Uma Melodia em Busca de Versos
Embora a música tenha caído no gosto popular imediatamente, o Hino Nacional Brasileiro viveu um longo período "mudo". Durante o Segundo Reinado, diversas letras foram adaptadas, mas nenhuma se tornou oficial. Somente em 1909, já no período republicano, o governo abriu um concurso público para dar voz à melodia.

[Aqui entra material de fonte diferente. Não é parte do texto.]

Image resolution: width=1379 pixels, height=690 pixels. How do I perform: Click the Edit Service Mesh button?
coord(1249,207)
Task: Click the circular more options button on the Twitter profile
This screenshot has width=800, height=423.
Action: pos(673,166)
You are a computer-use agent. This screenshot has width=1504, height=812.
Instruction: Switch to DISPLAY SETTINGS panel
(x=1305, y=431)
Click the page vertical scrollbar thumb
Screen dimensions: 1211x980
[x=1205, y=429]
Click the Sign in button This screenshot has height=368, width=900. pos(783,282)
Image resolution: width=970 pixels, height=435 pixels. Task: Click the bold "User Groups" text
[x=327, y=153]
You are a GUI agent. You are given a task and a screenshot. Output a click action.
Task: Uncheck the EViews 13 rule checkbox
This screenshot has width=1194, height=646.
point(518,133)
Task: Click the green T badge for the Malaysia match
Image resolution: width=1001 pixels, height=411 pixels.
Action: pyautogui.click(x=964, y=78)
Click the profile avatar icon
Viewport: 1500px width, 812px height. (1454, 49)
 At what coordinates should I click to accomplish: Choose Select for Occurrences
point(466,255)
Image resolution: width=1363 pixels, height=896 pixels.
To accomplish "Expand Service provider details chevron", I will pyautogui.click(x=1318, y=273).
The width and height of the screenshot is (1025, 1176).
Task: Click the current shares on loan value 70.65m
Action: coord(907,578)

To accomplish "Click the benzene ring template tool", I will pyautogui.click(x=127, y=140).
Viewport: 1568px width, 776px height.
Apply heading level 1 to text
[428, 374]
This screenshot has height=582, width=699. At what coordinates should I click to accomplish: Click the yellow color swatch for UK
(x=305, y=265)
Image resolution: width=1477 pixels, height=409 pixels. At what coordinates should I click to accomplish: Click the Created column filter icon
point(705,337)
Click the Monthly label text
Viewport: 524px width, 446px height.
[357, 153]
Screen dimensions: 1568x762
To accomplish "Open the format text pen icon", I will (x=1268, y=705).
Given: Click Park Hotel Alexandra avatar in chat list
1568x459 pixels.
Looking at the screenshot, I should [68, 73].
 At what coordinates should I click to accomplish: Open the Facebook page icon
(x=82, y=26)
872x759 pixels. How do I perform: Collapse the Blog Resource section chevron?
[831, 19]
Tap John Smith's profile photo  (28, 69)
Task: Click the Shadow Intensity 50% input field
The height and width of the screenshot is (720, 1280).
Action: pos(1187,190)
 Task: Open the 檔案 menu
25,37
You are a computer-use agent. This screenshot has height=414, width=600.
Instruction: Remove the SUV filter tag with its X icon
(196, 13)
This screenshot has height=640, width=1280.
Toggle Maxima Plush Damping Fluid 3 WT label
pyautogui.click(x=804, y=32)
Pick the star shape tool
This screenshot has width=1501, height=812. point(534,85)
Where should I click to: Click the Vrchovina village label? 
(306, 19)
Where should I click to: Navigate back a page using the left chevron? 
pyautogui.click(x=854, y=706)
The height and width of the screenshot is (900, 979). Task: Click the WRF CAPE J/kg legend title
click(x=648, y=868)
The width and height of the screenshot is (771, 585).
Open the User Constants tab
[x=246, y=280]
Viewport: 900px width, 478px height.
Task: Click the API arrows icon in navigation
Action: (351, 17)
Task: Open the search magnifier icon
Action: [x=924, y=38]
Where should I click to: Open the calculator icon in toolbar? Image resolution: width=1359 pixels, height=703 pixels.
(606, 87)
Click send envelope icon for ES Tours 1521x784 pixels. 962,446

O vencedor foi o poeta e jornalista Joaquim Osório Duque-Estrada. Sua escrita, rica em metáforas e termos rebuscados, buscou exaltar a natureza exuberante e o espírito resiliente da nação. No entanto, a oficialização definitiva só ocorreu às vésperas do Centenário da Independência, em 6 de setembro de 1922, por decreto do presidente Epitácio Pessoa.
Simbolismo e Respeito
Mais do que uma composição musical, o hino é protegido pela Lei nº 5.700, que determina as normas de execução e comportamento. Segundo historiadores, a complexidade da letra é um reflexo do parnasianismo da época, mas a mensagem central permanece atual: a busca por uma terra "generosa" e um povo que "não foge à luta".
Hoje, escolas e instituições militares em todo o território nacional realizam cerimônias especiais para honrar a data. Para o maestro e pesquisador musical Roberto Silva, "o Hino é a nossa certidão de nascimento sonora; ele carrega a grandiosidade geográfica e a alma épica que o brasileiro projeta para si".